# [Teks Halaman]
=====

Kiai Ahmad Dahlan menerapkan perpaduan dua sistem pendidikan, yaitu pendidikan modern yang dipelajarinya melalui organisasi Budi Utomo, dan sistem pendidikan pesantren. Kiai Ahmad Dahlan menggunakan peralatan untuk mengajar seperti apa yang digunakan oleh sekolah belanda, termasuk materi dan kurikulum. Di sisi lain, Kiai Ahmad Dahlan tetap mengajarkan ilmu agama seperti yang diajarkan di pesantren.
4.      Mendirikan Perkumpulan Islam Muhammadiyah
            Pada tahun 1912, Ahmad Dahlan mendirikan organisasi Muhammadiyah untuk melaksanakan cita-cita pembaharuan Islam di bumi nusantara. Ahmad Dahlan ingin mengadakan suatu pembaharuan dalam cara berpikir dan beramal menurut tuntunan agama Islam. Ia ingin mengajak umat Islam Indonesia untuk kembali hidup menurut tuntunan al-Qur’an dan Hadis. Perkumpulan ini berdiri pada tanggal 18 Nopember 1912.
            Sejak awal Dahlan telah menetapkan bahwa Muhammadiyah bukan organisasi politik tetapi bersifat sosial dan bergerak di bidang pendidikan. Gagasan pendirian Muhammadiyah oleh Ahmad Dahlan ini juga mendapatkan resistensi (hambatan), baik dari keluarga maupun dari masyarakat sekitarnya. Berbagai fitnahan, tuduhan dan hasutan datang bertubi-tubi kepadanya. Ia dituduh hendak mendirikan agama baru yang menyalahi agama Islam. Ada yang menuduhnya kiai palsu, karena sudah meniru-niru bangsa Belanda yang Kristen dan macam-macam tuduhan lain. Bahkan ada pula orang yang hendak membunuhnya.

=====

# [Data Tercatat]
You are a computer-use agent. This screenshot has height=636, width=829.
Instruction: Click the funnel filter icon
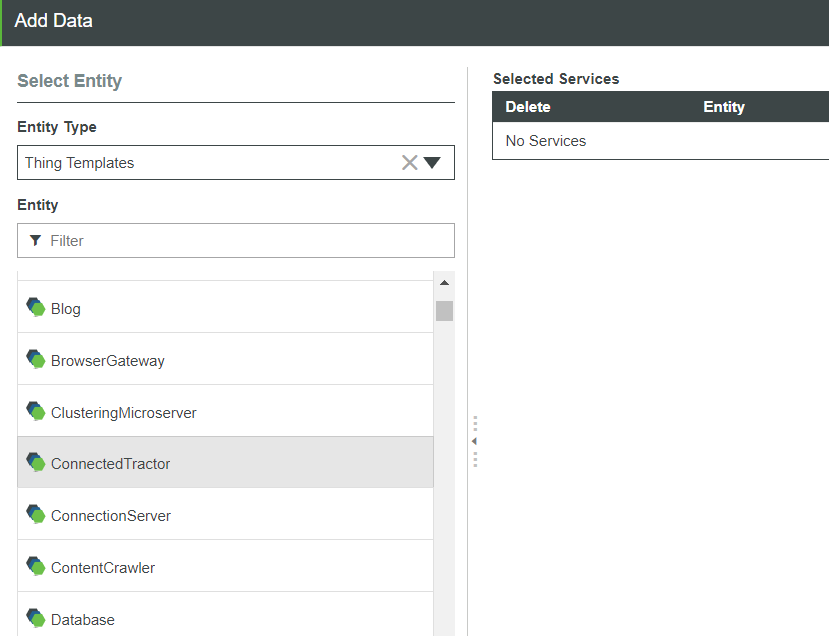36,241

=====

# [Tugas yang Dikerjakan]
A) Tulis ulang paragraf dalam teks halaman yang diawali "Sejak awal Dahlan telah menetapkan" dalam bentuk daftar singkat tanpa menghilangkan fakta pokoknya.
B) Jawablah pertanyaan berikut berdasarkan teks halaman.
(i) Melalui organisasi apa Kiai Ahmad Dahlan mempelajari pendidikan modern?
(ii) Pada tanggal berapa perkumpulan Muhammadiyah berdiri?
(iii) Di bidang apa Muhammadiyah bergerak menurut ketetapan Dahlan?
C) Salin tanpa perubahan bagian teks halaman mulai dari "Sejak awal Dahlan" sampai dengan "yang hendak membunuhnya.".
Baris-baris data tersebut tidak dipakai dalam pengerjaan ini.

# [Hasil Pengerjaan]
A)
- Sejak awal Dahlan menetapkan Muhammadiyah bukan organisasi politik. Organisasi ini bersifat sosial dan bergerak di bidang pendidikan.
- Gagasan pendirian Muhammadiyah mendapat resistensi (hambatan) dari keluarga dan masyarakat sekitarnya.
- Berbagai fitnahan, tuduhan, dan hasutan datang bertubi-tubi kepada Dahlan:
  - Ia dituduh hendak mendirikan agama baru yang menyalahi agama Islam.
  - Ada yang menuduhnya kiai palsu karena meniru-niru bangsa Belanda yang Kristen.
  - Ada pula macam-macam tuduhan lain.
- Bahkan ada orang yang hendak membunuhnya.

B)
(i) Budi Utomo.
(ii) 18 Nopember 1912.
(iii) Di bidang pendidikan.

C)
Sejak awal Dahlan telah menetapkan bahwa Muhammadiyah bukan organisasi politik tetapi bersifat sosial dan bergerak di bidang pendidikan. Gagasan pendirian Muhammadiyah oleh Ahmad Dahlan ini juga mendapatkan resistensi (hambatan), baik dari keluarga maupun dari masyarakat sekitarnya. Berbagai fitnahan, tuduhan dan hasutan datang bertubi-tubi kepadanya. Ia dituduh hendak mendirikan agama baru yang menyalahi agama Islam. Ada yang menuduhnya kiai palsu, karena sudah meniru-niru bangsa Belanda yang Kristen dan macam-macam tuduhan lain. Bahkan ada pula orang yang hendak membunuhnya.